Saturday, September 8, 2012

Worst Love Scene Ever (Adults Only)

Free image from Public Doman ClipArt
A little while back a good writing friend of mine, Tracey O'hara (aka Tracie Sommers) did an erotic workshop. I offered to do a 'how not to' write a love scene for her class, to help show how off putting a sex scene can be if written badly.

Here, in all it's badness, is that scene...


Misty Slag stepped into the elevator a second before its doors slid shut, enclosing her and superstar rocker, Don Ron Lovie, in their own tiny metal and darkly tinted glass world.

He looked at her with wasted, approving green orbs, the whites clearly bright red. “You wanna fuck?” he slurred drunkenly.

She gave him her most seductive stare from her blue peepers, pushing out her bosoms in her white blouse with intricate lace netting as she did so. “You got me, big boy.” She lifted her micro mini, which she’d spent half her Hungry Jack’s pay cheque on. She grimaced prettily. She might need to ask for more than ten hours a week.

She had nothing underneath her micro mini and her love box had been waxed bare, showing off the lush pink petals of her nether lips. That’s where the other half of her pay had gone. “I’m known around these parts as the pub bike.” As he leered at her, she added breathlessly, “And I’m prepared to give you the ride of your life.”

He jabbed the emergency stop button and the elevator juddered to a stop. He hooked a long, double-joined thumb with a chewed nail at the camera. “Let’s give security a show.”

They stripped in seconds and she thrust her hard mounds against his downy torso, one of her hands grasping his turgid, throbbing love tool and giving it an expert rub.
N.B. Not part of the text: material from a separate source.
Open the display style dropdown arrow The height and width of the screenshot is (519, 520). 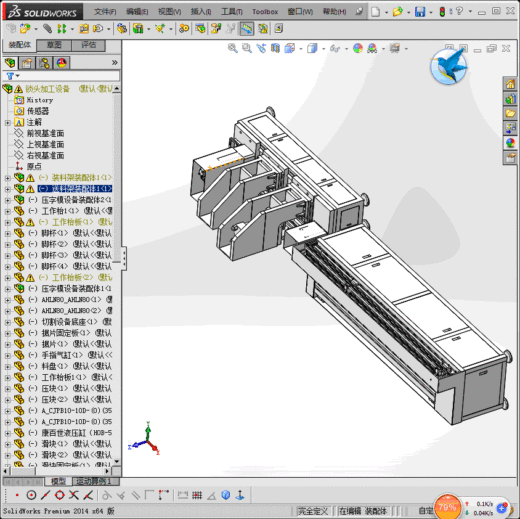[323, 49]
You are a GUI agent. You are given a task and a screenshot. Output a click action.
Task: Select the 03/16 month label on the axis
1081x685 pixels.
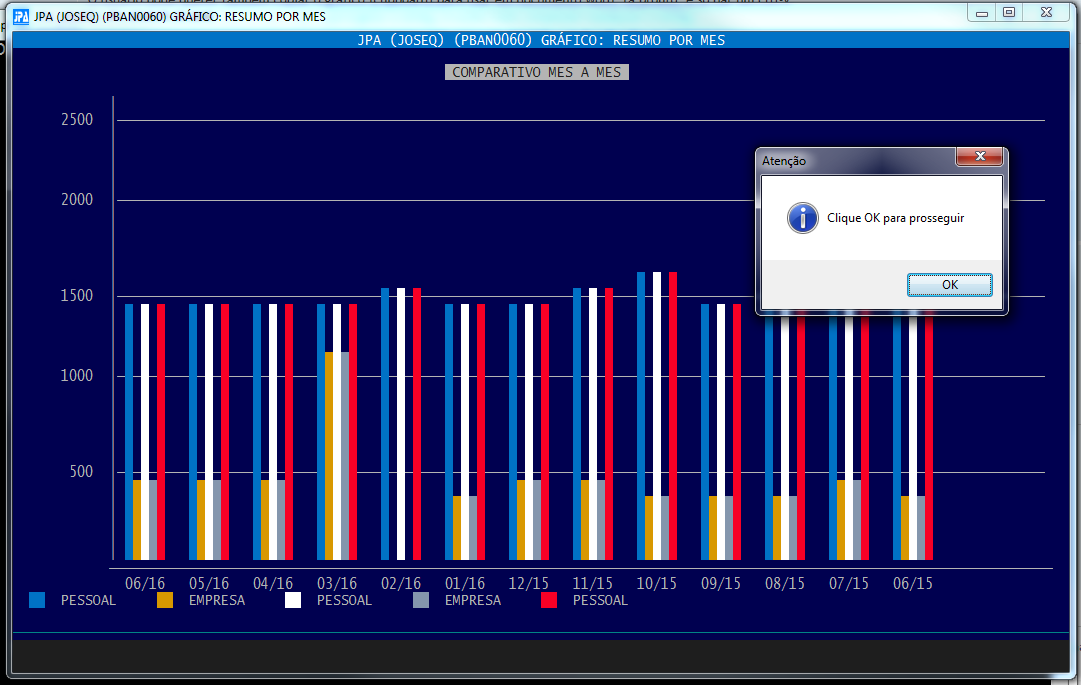click(x=336, y=583)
Ten inches of stallion meat quivered and trembled willingly in her digits, a smear of love juice quickly coating the palm of her soft, pale hand. “I want your famous penis inside my vagina,” she croaked brazenly.

“Don’t mind if I do,” he said arrogantly, as was the way with many rock stars of renown.
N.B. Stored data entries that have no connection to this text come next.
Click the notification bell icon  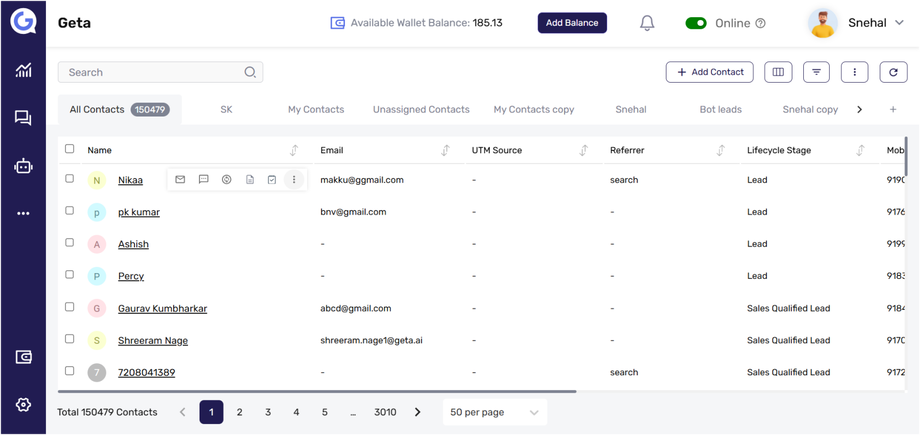(647, 23)
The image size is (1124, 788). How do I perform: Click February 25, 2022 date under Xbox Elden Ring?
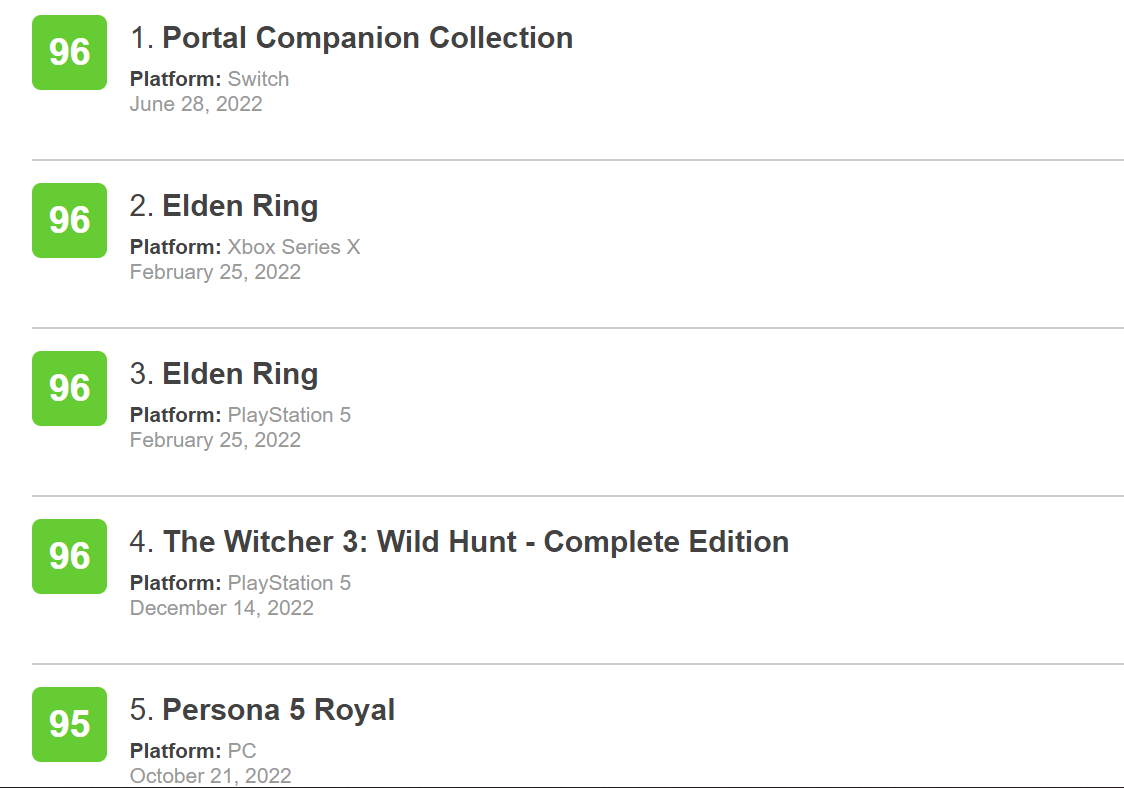215,272
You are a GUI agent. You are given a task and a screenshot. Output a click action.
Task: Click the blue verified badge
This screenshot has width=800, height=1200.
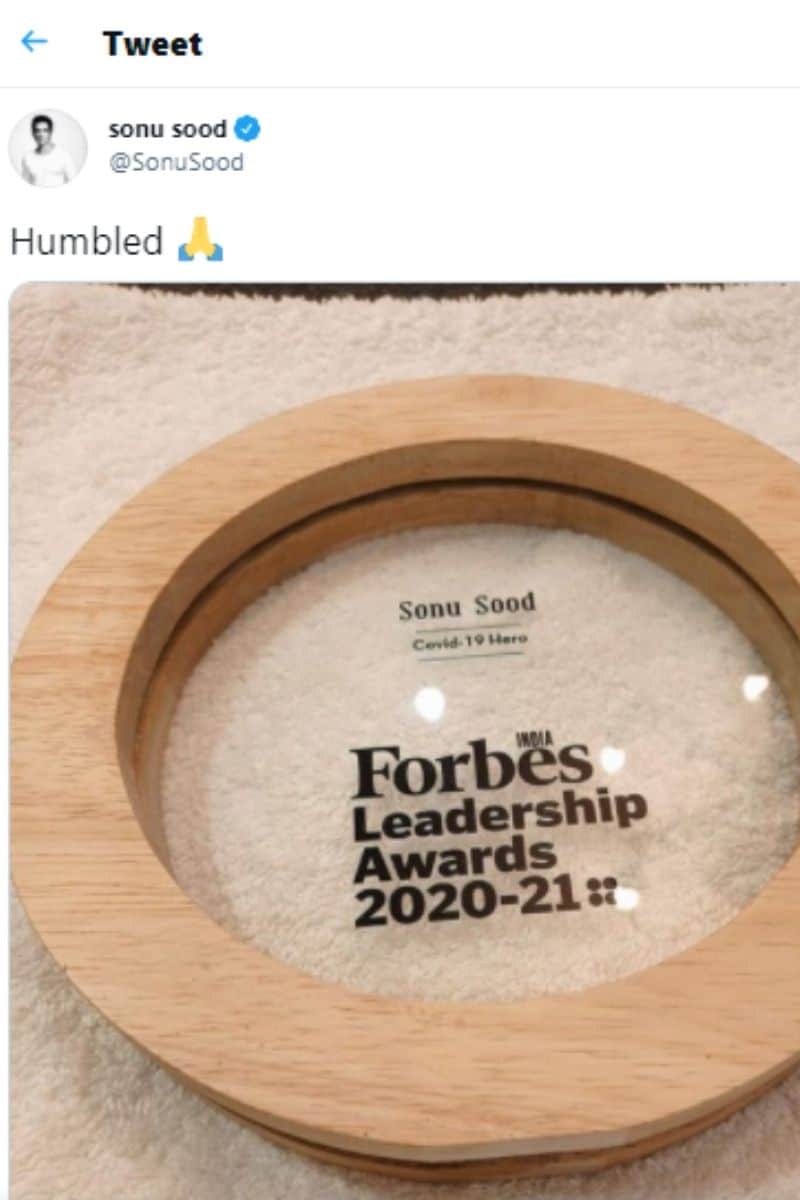[x=248, y=129]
The next minute they were on the floor. First he was on top, pushing and thrusting his long member into her slippery, wet love passage, and then she was on top, riding him, her globes with her tawny-pink shell nipples bouncing up and down like peaches jumping about in a box trailer.
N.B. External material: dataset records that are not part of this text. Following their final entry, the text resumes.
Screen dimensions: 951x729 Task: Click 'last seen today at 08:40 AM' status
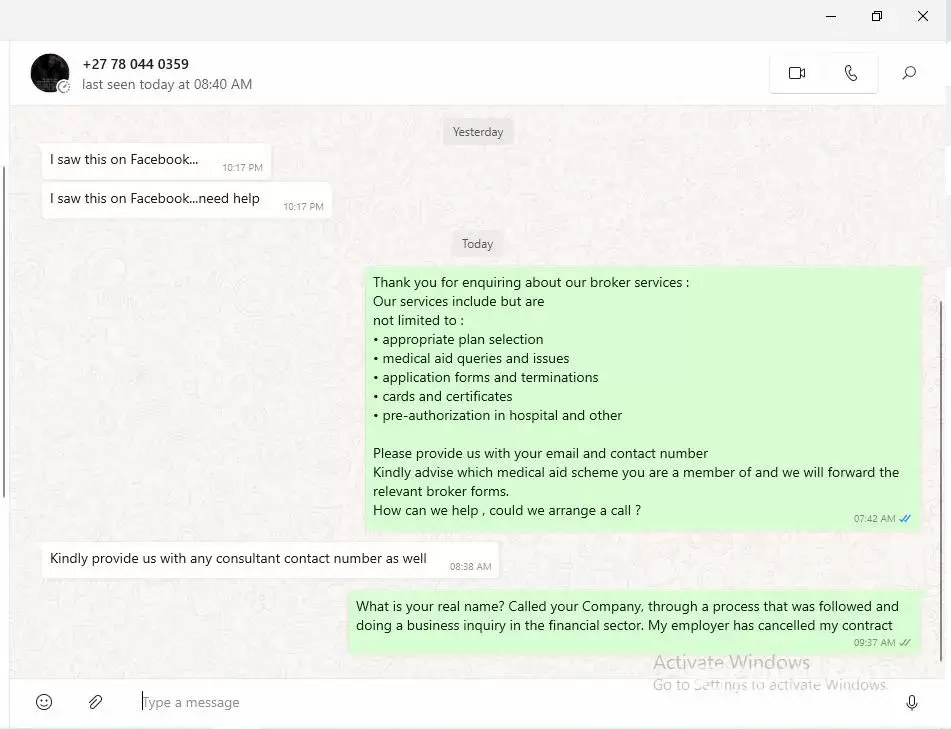(167, 84)
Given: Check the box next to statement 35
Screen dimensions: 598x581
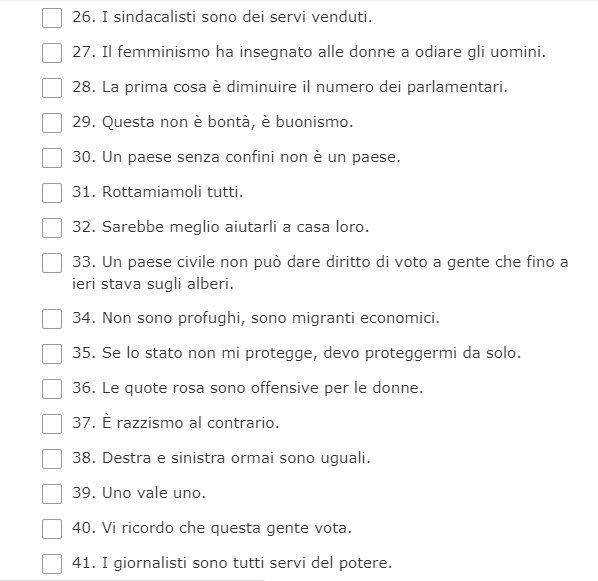Looking at the screenshot, I should (x=52, y=354).
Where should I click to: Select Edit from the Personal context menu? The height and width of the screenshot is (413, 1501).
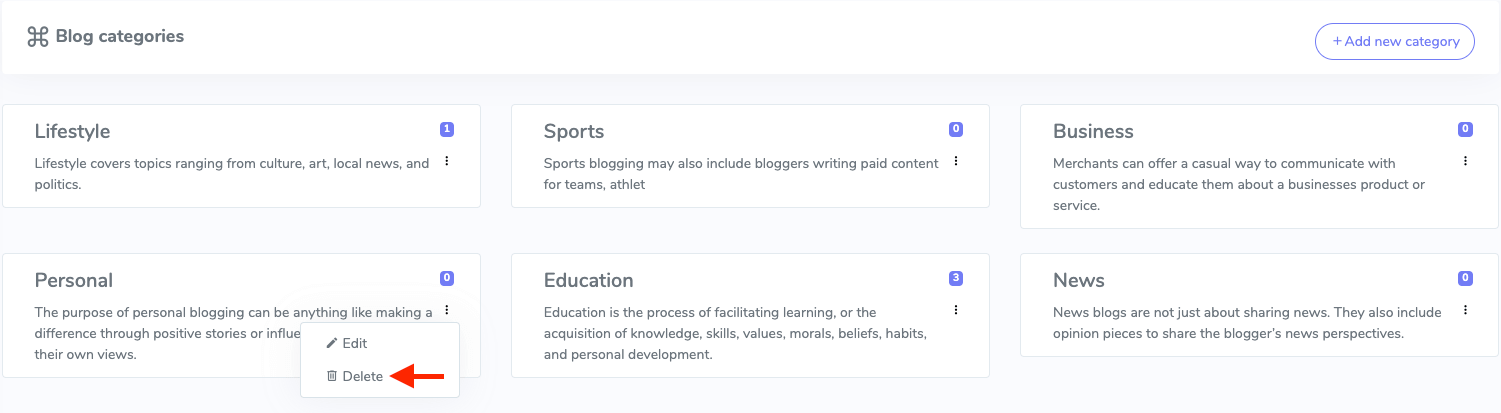pos(355,343)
“I’m going to come,” he groaned grittily, “I’m going to come.”

She could feel his hot semen spurt inside her, filling her channel. Then she came too. “Ooooooh.”

She collapsed on him, breathing hard, panting. “That was the best fuck ever,” she admitted unwillingly.

He chuckled loudly, and she wondered what his breath smelled like. “Another notch on my bedpost, lovey. Now get off me, it’s my bed time and I’m tired.”

 

 

12 comments:

Catherine said...

oh, Mel, that it truly wonderful :)

Cath

Anonymous said...

Thanks for sharing Mel
Teeheeee ... I giggled all the way through. Loved it, but for the entertainment. As a scene it made me shudder LOL

Mel Teshco said...

Thanks Catherine and Maryde - wonderfully terrible LOL!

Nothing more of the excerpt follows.